REPUBLIKA.CO.ID,JAKARTA -- Ketua Umum Pimpinan Pusat Muhammadiyah, Prof Haedar Nashir mengataka bahwa Alquran adalah kitab hidayah dan kitab ilmu pengetahuan. Maka cintailah Alquran sebagai kitab hidayah dan kitab ilmu. Manusia juga dibimbing oleh Alquran untuk berpikir jernih, itulah kehebatan Alquran.
Ia menerangkan, ada kata tafakur, tadabur, dan tasyakur dalam Alquran. Alquran juga menyebut kata 'ulul albab'. Artinya betapa Alquran adalah kitab akal pikiran yang mengajari manusia berpikir jernih, sehingga lahir pikiran-pikiran yang jernih.
Allah itu Ar Rahman dan Ar Rahim sehingga manusia diberi anugerah akal qalbu dan akal pikiran. Dengan akal pikiran manusia bisa berimajinasi sangat luar biasa, kemampuan ini tidak diberikan kepada makhluk lain karena itu manusia diangkat menjadi khalifah.
"Tetapi mau atau tidak kita menggunakan akal pikiran itu, akal pikiran yang jernih dan bukan akal pikiran yang sembarangan," kata Haedar dalam acara Kajian Daring Ramadhan Website Muhammadiyah bertema 'Memaknai Peringatan Nuzulul Quran' beberapa waktu lalu.
Dia menerangkan, Alquran juga menyangkut nilai-nilai ilmu dan ilmu pengetahuan. Begitu luas ilmu pengetahuan yang ada dan terkandung dalam Alquran.
Maka umat Islam terlebih generasi muda dan anak-anak dari generasi milenial cintailah Alquran sebagai kitab hidayah. Tapi pada saat yang sama cintailah Alquran sebagai kitab ilmu. Bacalah Alquran dengan maknanya, tafsirnya dan dikontekskan dengan kehidupan.
"Islam mampu membangun peradaban ketika Barat masih gelap itu karena Alquran sebagai kitab ilmu pengetahuan," ujarnya.
Haedar menyampaikan, wahyu pertama yang diterima Rasulullah Nabi Muhammad SAW adalah 'Iqro' atau Surah Al 'Alaq. Bacalah dengan menyebut nama Tuhanmu yang menciptakan (Surah Al 'Alaq Ayat 5).
Ayat tersebut bukan sekedar membaca tetapi tetapi juga berpikir dan menghimpun segala macam hal. Membaca Alquran dan seluruh yang ada di alam semesta serta lain sebagainya. Wahyu pertama yang diterima Rasulullah itu ada dimensi akal pikiran dan ilmu pengetahuan yang dahsyat.
"Saya yakin kalau setiap orang Islam itu cinta ilmu dan cinta akal pikiran yang jernih. Lalu merujuk dan mengkaji Alquran seluas-luasnya, itu akan menjadi generasi khairu ummah yang luar biasa," jelasnya.
....
Yang Perlu Dikerjakan:
a. Dalam berita tentang pandangan Haedar Nashir mengenai Alquran, sebutkan semua kata dari Alquran yang ia sebut ketika menerangkan bahwa Alquran adalah kitab akal pikiran.
b. Teruskan berita tentang pandangan Haedar Nashir mengenai Alquran, mulai setelah kalimat terakhirnya.

Data yang Disediakan:
....
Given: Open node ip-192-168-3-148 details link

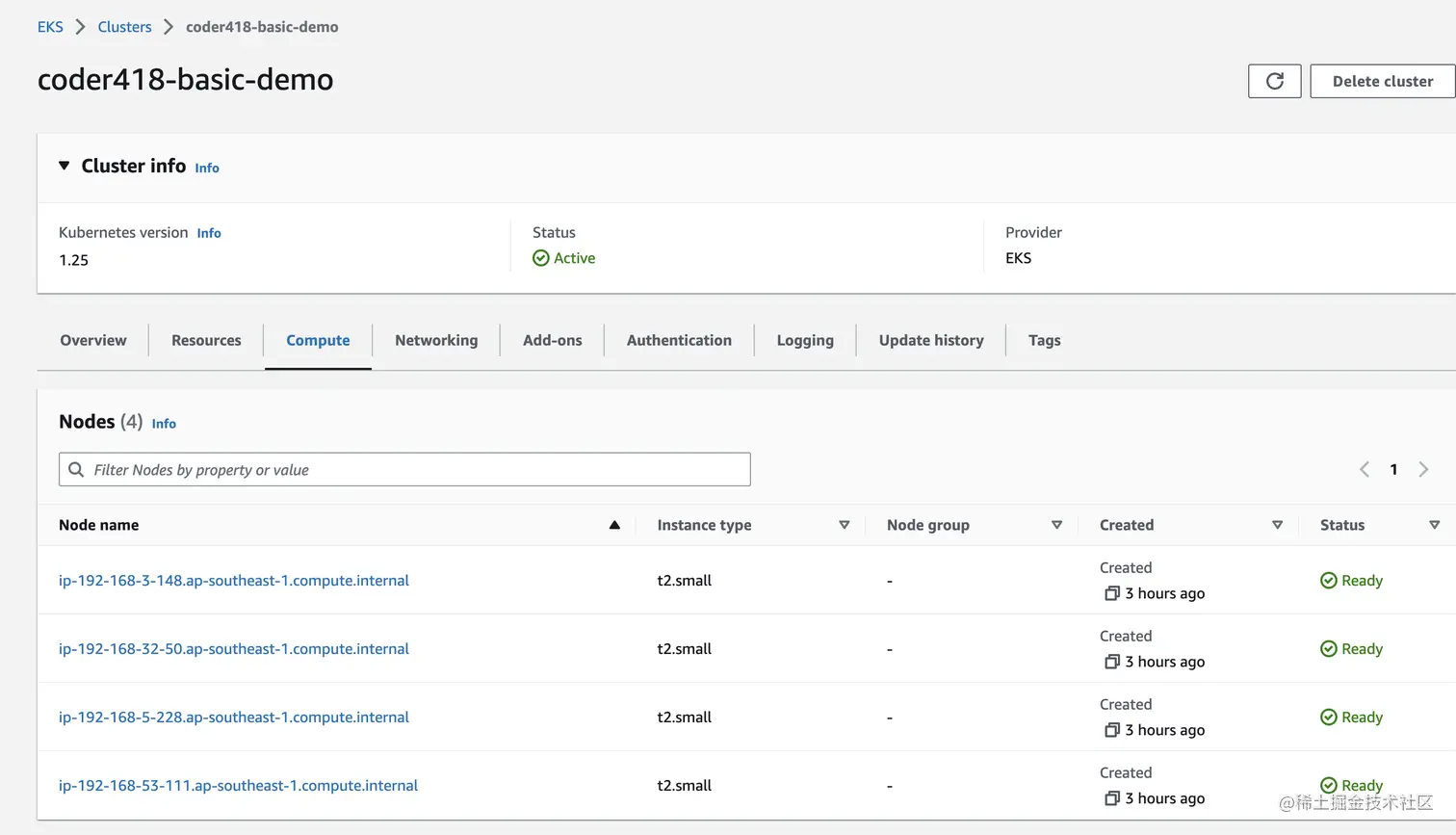Looking at the screenshot, I should point(234,581).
....
Jawaban Berikut:
a. tafakur, tadabur, tasyakur, ulul albab

b.
Haedar mengingatkan, dalam memahami Alquran itu tidak cukup dengan bayani atau tekstual saja. Tapi perlu juga dipahami dengan burhani atau akal pikiran, ilmu pengetahuan serta konteksnya. Bahkan memahami Alquran perlu dengan irfani, yakni pendekatan keruhanian.
Alquran yang begitu agung dan komprehensif adalah kitab untuk seluruh umat manusia sampai akhir zaman. Maka tidak cukup mempelajarinya hanya dengan satu pendekatan. Kadang ada yang hanya menggunakan pendekatan tekstual, itupun terbatas pada satu atau dua ayat dan tidak dikaitkan dengan ayat lain.
"Akibatnya pemahaman kita terbatas lalu kita gagap ketika kita menghadapi darurat virus corona (Covid-19), terbukti di antara kita masih belum bisa menggunakan agama sebagai solusi di saat darurat," ujarnya.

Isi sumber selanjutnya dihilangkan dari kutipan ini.